Spatial Audio Work
in the Multimedia Computing Group

What is Spatial Audio?

Spatial audio is sound that has been processed to give the listener a sense of the location of a virtual sound source and the characteristics of a virtual listening space. True binaural spatial audio, when presented over headphones, appears to come from a particular point in the space outside of the listener's head. This is different from ordinary recorded stereo, which is generally restricted to a line between the ears when listened to with headphones.

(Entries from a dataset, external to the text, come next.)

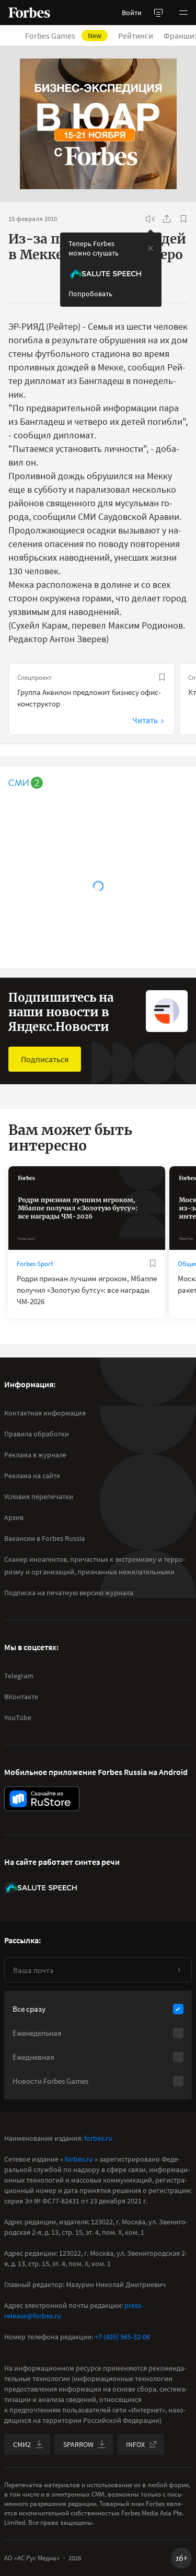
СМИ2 (22, 2444)
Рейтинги (135, 35)
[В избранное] (183, 219)
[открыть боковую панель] (158, 12)
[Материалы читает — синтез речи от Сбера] (150, 219)
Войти (132, 12)
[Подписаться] (178, 1969)
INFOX (135, 2444)
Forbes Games (63, 35)
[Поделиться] (166, 219)
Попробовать (90, 293)
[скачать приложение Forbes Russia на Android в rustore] (41, 1799)
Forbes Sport (35, 1263)
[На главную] (29, 12)
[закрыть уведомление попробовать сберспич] (150, 248)
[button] (183, 12)
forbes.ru (98, 2138)
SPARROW (78, 2444)
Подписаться (44, 1059)
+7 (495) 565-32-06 (122, 2336)
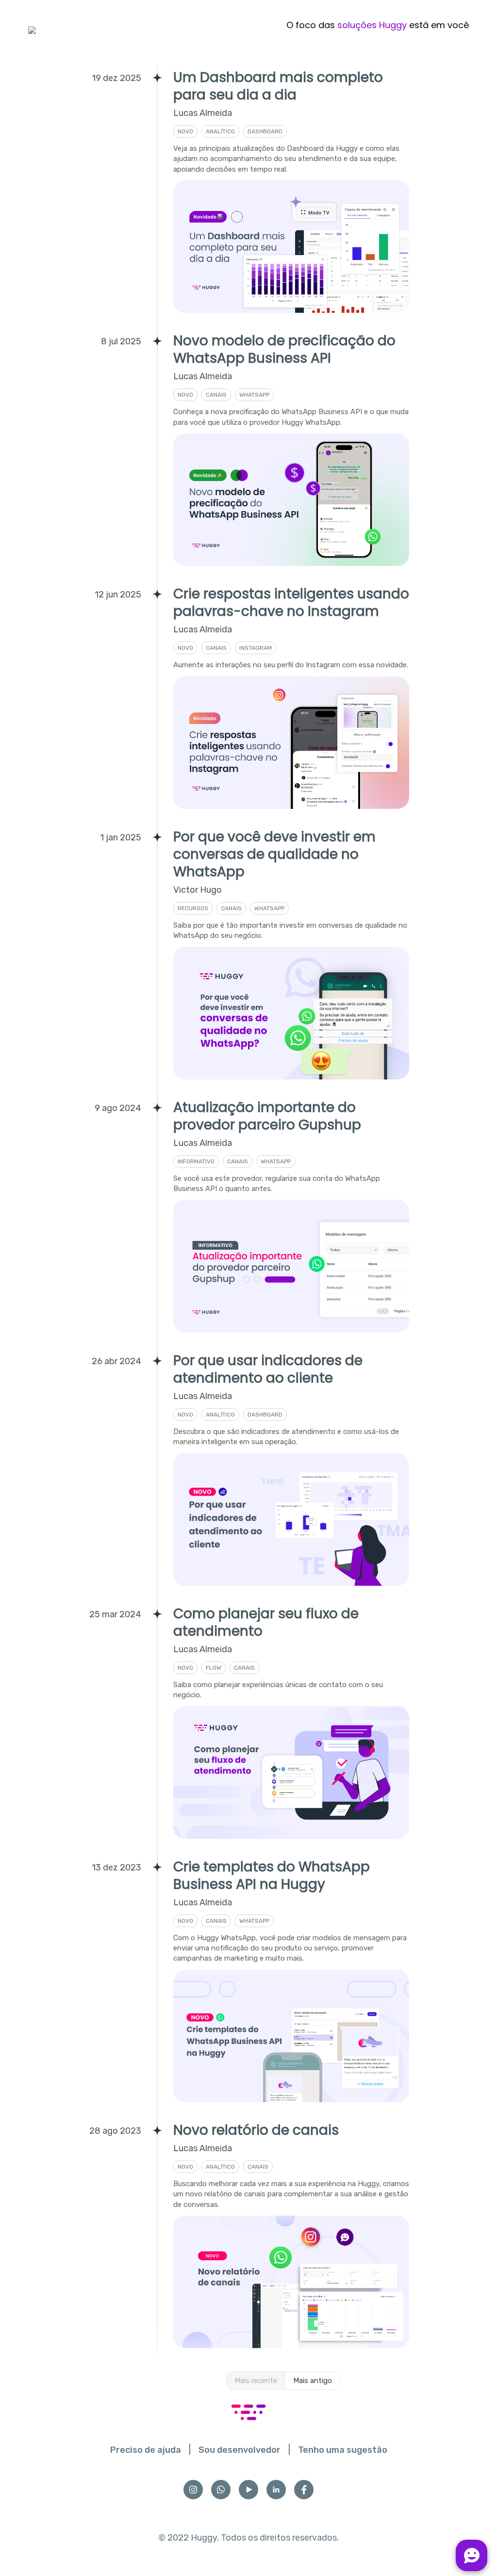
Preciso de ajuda (145, 2450)
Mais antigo (312, 2380)
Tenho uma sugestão (342, 2450)
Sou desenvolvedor (240, 2450)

What Use is Spatial Audio?

Spatial audio can be useful whenever a listener is presented with multiple auditory streams, requires information about the positions of events outside of the field of vision, or would benefit from increased immersion in an environment. Possible applications of spatial audio processing techniques include:

complex supervisory control systems such as telecommunications and air traffic control systems
civil and military aircraft warning systems
teleconferencing and telepresence applications
virtual environments
computer-user interfaces and auditory displays, especially those intended for use by the visually impaired
arts and entertainment, especially video games and music

How Does it Work?

The principle of spatial audio is simple: if the sound waves arriving at your eardrums are identical to those of a real audio source at a particular position, you will perceive that sound as coming from a source at that particular position. Because people only have two ears, you only need two channels of sound to create this effect, and you can present this sound over ordinary headphones.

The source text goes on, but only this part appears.